▶ **Task description**: Go over the lines below, and when one contains the word "computer", copy it.
-- Supplied data follows --
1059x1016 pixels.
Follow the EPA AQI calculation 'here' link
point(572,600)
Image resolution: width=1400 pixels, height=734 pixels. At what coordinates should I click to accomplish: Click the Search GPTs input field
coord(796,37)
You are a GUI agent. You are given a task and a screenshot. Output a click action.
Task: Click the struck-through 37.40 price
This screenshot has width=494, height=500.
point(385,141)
-- Supplied data concluded --
-- Supplied data follows --
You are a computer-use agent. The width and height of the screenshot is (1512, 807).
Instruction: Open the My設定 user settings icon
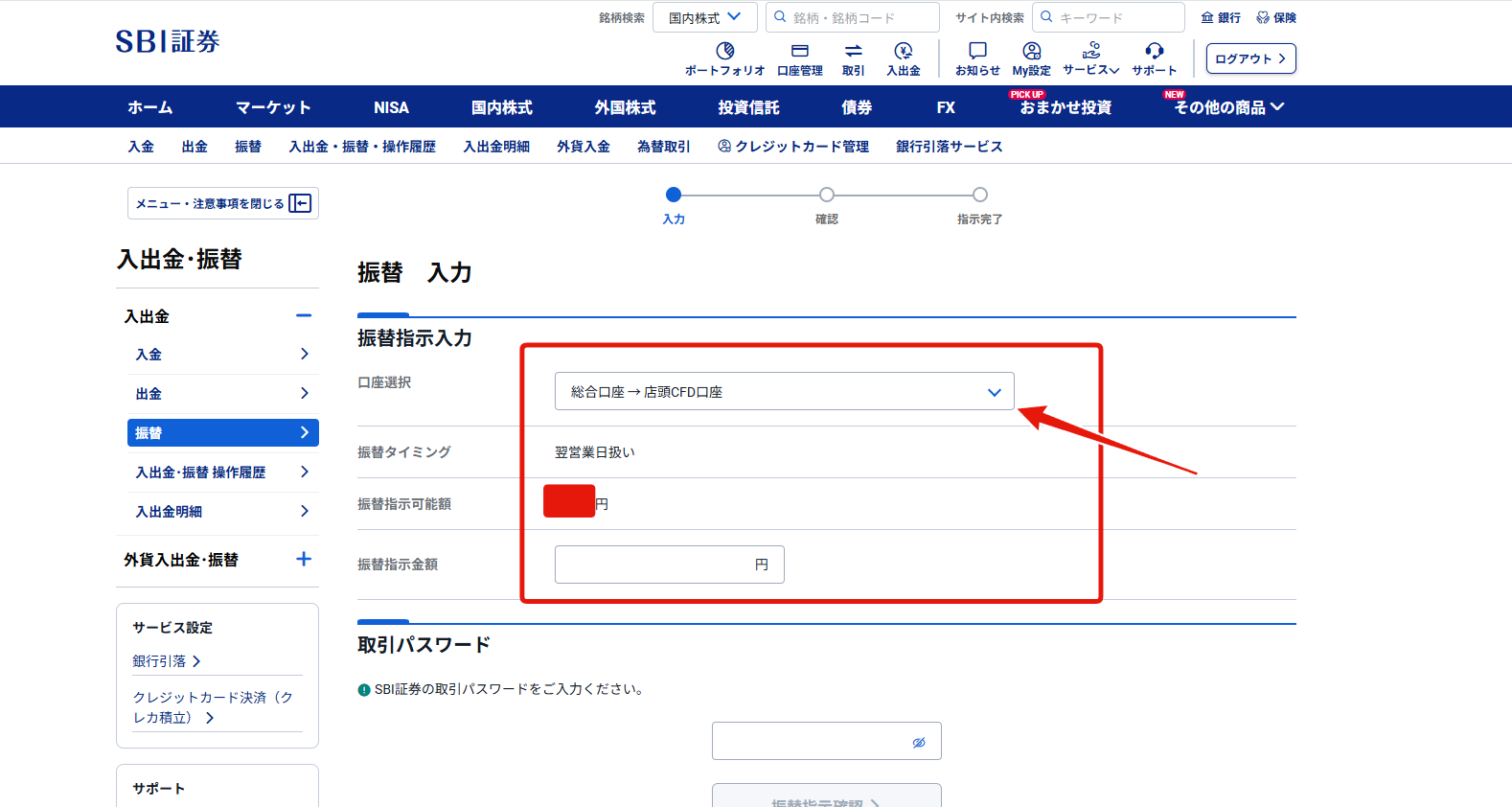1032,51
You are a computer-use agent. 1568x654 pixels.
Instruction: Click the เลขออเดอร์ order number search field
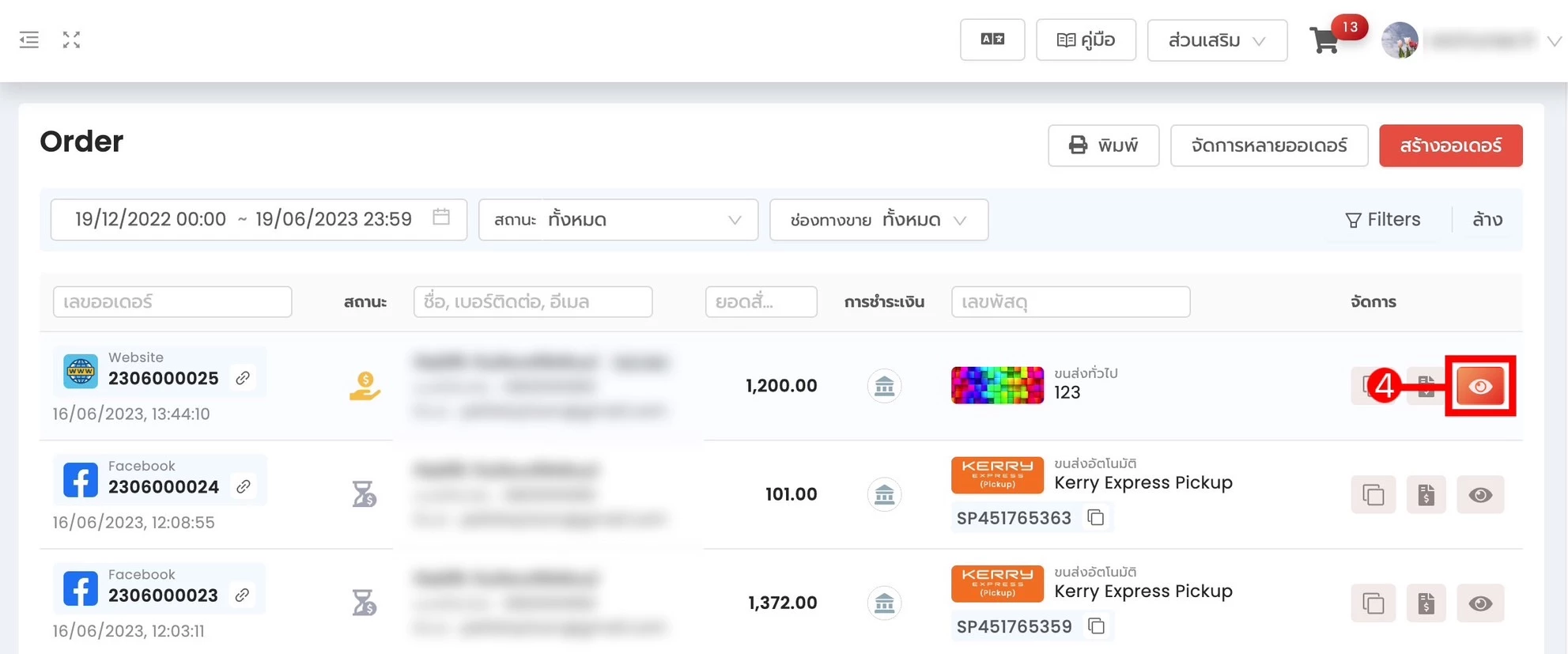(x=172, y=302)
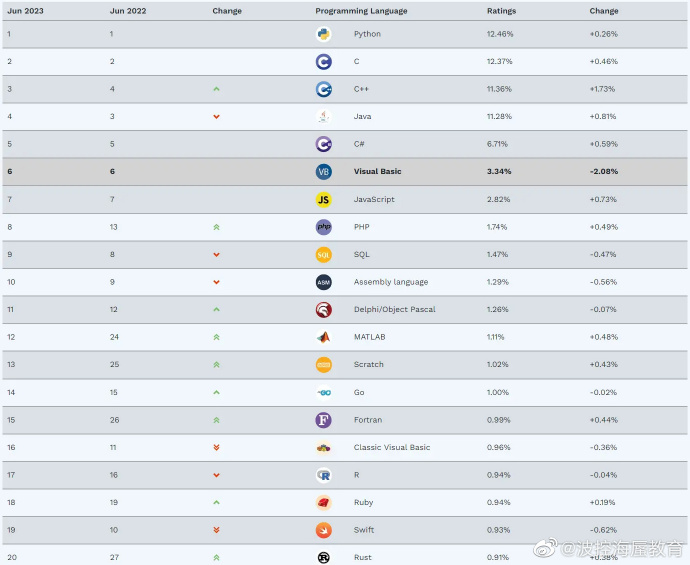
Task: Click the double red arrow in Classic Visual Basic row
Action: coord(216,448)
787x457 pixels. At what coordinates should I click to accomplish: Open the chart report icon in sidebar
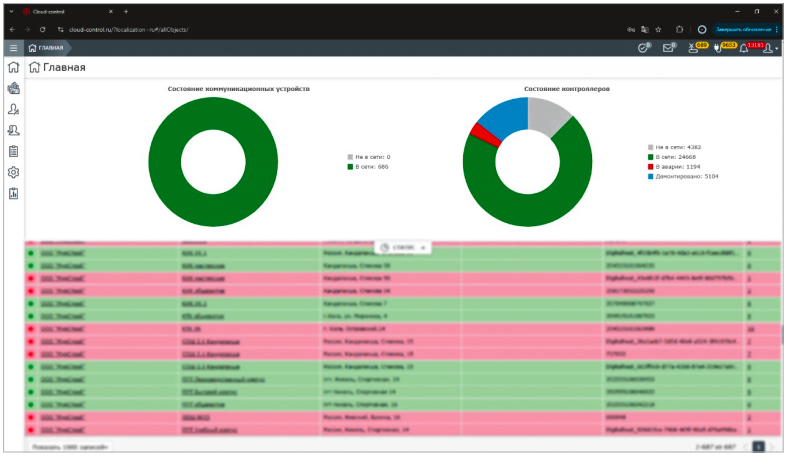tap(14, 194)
-- Supplied data concluded --
-- Supplied data follows --
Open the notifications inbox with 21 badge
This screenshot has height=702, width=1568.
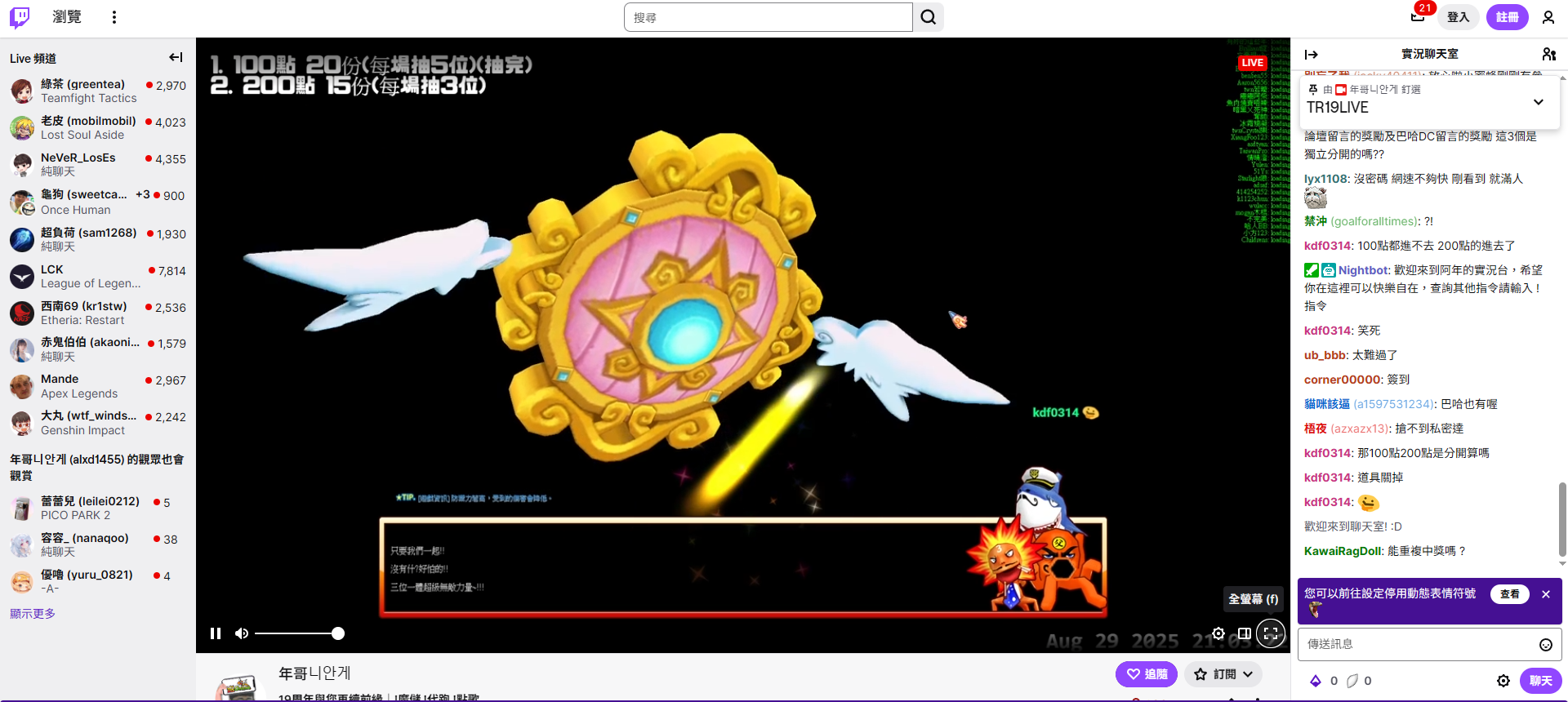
-- Supplied data concluded --
▶ **Solved exercise**:
You are a computer-use agent. The width and height of the screenshot is (1512, 807).
You are a computer-use agent. 1568x654 pixels.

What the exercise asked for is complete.